“Kemudian kalau bicara Erick Thohir tidak seperti AHY. Erick Thohir sudah menjabat menteri BUMN, kemudian hasil-hasil kerjanya sudah kelihatan menindak tegas penyelundupan harley dan brompton di pesawat Garuda oleh direksi Garuda, kemudian menindak tegas penyalahgunaan di Jiwasraya, bahkan dana dari nasabah itu diupayakan untuk dikembalikan, ini terobosan, biasanya cuma ditindak tegas tetapi tidak dikembalikan,” jelasnya.
Lebih jauh kata Qodari, BUMN ditangan Erick Thohir mampu meningkatkan laba dari tahun ke tahun. Menariknya lagi, dalam kerja-kerja sosial di BUMN, Erick Thohir melibatkan Nahdlatul Ulama (NU) dalam meningkatkan perekonomian masyarakat dan pesantren demi kemandirian dalam ekonomi.

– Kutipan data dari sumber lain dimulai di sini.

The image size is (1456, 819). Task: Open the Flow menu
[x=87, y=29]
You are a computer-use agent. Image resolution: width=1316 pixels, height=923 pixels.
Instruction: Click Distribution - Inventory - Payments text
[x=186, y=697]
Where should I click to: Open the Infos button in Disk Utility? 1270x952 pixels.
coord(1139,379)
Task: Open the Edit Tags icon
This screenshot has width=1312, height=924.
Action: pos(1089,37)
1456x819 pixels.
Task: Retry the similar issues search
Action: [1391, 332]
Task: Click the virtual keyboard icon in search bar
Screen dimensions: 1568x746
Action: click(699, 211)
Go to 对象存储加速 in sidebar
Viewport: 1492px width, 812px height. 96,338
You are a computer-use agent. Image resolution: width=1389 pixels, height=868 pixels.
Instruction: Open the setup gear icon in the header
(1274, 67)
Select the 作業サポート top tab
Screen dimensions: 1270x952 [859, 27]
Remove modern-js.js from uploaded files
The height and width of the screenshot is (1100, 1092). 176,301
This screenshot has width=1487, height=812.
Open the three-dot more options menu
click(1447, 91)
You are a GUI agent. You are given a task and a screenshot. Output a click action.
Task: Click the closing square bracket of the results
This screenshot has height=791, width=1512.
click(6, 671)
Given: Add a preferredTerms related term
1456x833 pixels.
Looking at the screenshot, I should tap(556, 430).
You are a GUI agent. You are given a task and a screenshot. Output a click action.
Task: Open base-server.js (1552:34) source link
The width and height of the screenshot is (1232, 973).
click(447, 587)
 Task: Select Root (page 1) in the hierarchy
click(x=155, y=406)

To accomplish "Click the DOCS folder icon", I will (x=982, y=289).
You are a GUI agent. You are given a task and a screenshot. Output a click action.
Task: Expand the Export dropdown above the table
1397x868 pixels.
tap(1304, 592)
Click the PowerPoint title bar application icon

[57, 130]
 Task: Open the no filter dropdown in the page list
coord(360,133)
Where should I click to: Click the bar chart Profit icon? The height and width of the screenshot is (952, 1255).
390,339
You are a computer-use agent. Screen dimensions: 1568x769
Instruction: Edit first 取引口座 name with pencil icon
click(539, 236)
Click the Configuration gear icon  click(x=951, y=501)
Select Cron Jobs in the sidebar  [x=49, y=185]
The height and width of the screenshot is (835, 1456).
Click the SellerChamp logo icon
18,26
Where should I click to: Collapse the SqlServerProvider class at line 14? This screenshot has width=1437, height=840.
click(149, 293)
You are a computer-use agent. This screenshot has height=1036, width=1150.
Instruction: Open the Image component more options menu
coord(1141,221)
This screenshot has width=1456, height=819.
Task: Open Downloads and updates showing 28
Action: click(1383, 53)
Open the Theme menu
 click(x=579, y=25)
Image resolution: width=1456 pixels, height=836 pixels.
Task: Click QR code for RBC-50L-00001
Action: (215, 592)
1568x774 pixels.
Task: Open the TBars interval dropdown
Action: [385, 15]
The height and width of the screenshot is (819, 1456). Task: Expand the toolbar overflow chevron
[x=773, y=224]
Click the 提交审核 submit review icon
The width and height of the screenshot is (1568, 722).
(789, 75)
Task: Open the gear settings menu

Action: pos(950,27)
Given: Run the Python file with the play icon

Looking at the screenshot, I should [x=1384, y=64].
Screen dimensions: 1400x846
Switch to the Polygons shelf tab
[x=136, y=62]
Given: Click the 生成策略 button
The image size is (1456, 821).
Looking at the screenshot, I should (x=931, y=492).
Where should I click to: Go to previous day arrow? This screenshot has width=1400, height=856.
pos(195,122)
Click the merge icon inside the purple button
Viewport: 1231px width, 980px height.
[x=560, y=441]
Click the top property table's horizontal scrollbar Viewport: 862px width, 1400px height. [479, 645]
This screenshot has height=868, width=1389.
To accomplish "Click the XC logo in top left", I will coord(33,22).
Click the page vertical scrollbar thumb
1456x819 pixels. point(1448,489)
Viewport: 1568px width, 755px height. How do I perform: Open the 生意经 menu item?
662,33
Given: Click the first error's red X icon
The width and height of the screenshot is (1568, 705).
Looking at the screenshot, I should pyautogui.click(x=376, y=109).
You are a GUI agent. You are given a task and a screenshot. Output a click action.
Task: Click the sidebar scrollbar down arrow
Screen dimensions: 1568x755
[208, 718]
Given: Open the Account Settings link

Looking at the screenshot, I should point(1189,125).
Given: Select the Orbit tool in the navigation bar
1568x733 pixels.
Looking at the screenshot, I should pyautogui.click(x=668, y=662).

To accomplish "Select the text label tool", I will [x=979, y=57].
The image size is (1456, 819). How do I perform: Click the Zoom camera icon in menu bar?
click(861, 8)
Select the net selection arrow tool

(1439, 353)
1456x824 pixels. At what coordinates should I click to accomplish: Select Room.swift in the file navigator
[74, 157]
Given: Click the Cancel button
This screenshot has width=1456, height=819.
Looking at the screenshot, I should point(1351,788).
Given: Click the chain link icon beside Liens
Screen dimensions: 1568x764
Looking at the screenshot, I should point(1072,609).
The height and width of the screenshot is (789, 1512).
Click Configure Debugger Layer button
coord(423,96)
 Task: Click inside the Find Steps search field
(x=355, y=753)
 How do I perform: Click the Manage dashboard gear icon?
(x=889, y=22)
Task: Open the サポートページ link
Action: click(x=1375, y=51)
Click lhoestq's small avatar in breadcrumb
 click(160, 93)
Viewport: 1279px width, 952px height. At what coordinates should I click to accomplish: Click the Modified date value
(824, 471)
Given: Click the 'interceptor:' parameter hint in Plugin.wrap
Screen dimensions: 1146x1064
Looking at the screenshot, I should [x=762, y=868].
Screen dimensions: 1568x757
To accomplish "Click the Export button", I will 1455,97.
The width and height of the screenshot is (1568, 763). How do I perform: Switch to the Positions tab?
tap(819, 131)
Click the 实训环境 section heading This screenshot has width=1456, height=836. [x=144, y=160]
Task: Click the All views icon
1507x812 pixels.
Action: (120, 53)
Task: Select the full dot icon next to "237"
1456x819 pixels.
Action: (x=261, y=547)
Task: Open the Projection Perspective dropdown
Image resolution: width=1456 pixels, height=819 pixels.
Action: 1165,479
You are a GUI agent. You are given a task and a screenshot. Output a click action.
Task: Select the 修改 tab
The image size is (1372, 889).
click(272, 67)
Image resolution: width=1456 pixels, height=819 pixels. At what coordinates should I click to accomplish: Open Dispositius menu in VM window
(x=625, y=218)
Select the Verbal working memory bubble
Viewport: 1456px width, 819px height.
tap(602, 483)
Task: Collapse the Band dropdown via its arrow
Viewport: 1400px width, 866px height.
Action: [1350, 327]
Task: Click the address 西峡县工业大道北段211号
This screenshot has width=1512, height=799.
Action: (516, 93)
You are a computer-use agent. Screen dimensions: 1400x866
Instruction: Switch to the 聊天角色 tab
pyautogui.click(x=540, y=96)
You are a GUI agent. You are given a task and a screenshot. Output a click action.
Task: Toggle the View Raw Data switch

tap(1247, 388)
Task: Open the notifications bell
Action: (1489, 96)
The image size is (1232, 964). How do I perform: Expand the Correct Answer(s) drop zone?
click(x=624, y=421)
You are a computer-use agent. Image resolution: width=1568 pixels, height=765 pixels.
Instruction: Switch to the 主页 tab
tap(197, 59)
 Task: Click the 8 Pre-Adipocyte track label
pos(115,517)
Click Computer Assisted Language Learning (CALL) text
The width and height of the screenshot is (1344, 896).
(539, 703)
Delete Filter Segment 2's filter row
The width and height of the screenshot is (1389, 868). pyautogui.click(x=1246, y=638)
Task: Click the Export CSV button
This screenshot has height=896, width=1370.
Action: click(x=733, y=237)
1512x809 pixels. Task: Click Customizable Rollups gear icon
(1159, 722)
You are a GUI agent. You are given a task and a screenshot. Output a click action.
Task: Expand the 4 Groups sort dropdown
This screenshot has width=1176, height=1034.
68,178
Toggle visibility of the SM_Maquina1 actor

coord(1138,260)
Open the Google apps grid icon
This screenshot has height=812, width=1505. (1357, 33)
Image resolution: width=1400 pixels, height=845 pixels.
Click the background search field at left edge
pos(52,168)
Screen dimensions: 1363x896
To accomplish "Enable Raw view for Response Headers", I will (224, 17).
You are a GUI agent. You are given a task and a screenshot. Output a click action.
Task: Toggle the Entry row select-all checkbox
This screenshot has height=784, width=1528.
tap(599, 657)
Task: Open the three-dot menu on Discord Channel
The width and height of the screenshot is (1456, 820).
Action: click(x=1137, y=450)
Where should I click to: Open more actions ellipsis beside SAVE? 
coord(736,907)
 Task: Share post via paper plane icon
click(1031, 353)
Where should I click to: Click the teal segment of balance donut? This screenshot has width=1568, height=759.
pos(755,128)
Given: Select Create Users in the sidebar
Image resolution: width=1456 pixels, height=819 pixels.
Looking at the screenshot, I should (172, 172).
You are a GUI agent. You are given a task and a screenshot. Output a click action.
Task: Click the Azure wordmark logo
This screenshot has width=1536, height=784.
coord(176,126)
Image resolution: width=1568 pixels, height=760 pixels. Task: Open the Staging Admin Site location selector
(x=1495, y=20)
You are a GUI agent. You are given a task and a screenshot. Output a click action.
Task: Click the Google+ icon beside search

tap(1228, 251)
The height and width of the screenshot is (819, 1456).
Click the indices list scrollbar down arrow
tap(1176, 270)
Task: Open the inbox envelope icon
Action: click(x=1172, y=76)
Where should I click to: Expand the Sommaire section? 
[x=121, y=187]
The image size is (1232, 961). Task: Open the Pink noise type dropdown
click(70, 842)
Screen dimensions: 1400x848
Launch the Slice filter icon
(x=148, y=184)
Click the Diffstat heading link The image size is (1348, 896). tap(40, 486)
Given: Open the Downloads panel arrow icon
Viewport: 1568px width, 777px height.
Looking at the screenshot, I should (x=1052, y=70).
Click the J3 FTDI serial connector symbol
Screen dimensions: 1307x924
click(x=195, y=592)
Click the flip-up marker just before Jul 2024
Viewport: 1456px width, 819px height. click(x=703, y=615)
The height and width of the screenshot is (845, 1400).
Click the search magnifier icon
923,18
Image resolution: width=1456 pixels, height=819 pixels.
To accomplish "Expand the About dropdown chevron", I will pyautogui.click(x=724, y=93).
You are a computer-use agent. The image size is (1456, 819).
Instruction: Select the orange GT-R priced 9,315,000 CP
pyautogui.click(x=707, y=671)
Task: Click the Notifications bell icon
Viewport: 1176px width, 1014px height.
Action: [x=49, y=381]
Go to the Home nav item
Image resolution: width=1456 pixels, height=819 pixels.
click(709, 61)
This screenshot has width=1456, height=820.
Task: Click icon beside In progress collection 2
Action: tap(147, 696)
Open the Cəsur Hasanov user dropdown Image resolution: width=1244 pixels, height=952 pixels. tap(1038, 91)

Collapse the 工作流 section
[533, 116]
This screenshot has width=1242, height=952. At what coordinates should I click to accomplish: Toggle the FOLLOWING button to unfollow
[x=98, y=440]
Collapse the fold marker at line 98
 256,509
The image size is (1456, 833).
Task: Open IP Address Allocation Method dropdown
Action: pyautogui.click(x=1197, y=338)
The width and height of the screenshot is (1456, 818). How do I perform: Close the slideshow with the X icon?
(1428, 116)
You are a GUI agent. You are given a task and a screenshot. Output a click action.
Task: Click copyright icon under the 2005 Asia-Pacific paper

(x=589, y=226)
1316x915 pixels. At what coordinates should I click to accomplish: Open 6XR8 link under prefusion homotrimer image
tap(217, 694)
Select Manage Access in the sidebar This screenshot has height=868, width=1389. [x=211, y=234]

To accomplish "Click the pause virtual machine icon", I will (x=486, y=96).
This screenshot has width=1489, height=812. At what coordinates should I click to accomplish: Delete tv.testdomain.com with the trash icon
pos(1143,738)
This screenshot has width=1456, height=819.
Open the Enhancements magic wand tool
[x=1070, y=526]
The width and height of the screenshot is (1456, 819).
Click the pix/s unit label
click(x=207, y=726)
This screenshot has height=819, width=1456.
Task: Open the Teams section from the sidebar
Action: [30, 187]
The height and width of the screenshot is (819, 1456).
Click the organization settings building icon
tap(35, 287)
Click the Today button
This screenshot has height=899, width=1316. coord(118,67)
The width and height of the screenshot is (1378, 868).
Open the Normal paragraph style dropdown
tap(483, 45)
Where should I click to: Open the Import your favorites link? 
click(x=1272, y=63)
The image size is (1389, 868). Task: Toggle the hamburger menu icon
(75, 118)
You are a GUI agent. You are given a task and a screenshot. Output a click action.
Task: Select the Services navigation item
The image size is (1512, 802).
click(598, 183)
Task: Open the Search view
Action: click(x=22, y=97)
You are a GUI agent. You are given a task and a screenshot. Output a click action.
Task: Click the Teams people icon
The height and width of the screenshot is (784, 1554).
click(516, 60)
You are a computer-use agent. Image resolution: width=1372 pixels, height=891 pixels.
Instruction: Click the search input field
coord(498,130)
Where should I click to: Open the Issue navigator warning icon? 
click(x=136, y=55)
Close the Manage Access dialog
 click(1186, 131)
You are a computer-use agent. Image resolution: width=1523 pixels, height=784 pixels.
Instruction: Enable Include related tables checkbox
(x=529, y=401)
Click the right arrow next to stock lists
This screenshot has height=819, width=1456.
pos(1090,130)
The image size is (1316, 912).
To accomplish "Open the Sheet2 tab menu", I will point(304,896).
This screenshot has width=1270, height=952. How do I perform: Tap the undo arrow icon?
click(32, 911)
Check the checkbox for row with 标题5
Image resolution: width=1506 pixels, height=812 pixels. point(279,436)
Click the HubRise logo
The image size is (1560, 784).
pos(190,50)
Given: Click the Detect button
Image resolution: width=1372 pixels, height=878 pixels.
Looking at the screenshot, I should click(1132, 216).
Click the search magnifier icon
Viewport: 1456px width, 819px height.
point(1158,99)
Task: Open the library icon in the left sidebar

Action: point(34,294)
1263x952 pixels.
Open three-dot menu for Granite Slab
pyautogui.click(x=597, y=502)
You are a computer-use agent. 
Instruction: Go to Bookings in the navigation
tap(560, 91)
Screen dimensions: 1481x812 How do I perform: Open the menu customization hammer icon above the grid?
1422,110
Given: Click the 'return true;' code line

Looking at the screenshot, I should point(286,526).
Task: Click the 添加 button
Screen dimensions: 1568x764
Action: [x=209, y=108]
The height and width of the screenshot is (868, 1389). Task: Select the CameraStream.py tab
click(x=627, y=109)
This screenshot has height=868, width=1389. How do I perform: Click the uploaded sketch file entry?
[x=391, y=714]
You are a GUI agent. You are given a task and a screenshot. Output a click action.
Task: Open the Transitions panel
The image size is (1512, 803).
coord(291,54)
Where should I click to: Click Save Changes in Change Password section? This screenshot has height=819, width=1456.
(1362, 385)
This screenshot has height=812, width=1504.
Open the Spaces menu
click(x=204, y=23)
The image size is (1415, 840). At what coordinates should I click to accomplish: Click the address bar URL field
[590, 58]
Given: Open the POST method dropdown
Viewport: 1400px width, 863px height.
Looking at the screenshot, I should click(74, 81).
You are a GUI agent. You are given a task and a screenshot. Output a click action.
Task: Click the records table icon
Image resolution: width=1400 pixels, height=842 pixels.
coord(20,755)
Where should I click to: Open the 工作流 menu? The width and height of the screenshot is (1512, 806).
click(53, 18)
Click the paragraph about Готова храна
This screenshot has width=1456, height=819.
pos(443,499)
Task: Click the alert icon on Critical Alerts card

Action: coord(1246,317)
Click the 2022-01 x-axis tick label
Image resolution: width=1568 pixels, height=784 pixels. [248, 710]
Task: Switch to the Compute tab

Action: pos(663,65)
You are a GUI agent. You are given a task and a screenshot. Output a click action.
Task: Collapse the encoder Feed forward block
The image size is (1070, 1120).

“Lalu tren laba BUMN juga mengalami kenaikan dari tahun ke tahun, itu kan semua prestasi ditambah kegiatan kegiatan Erick Thohir yang juga melibatkan 'kolam suara' yang besar misalnya NU," papar Qodari
Qodari menjelaskan, meskipun posisi AHY sebagai ketua umum partai, tetapi dalam konteks basis suara, Erick Thohir saat ini sudah jadi bagian keluarga Nahdliyin, sehingga anggota kehormatan Ansor/Banser itu punya basis massa yang luar biasa.
"Ya memang AHY Ketua Partai Demokrat tapi kalau kita melihat organisasi partai dan ormas dalam konteks sebagai kolam suara, maka NU juga tidak kalah besarnya bahkan lebih besar. Berbagai riset menunjukkan bahwa yang menjadi anggota NU kalau disurvei itu angkanya 40-an persen ke atas, jadi besar sekali,” ungkapnya.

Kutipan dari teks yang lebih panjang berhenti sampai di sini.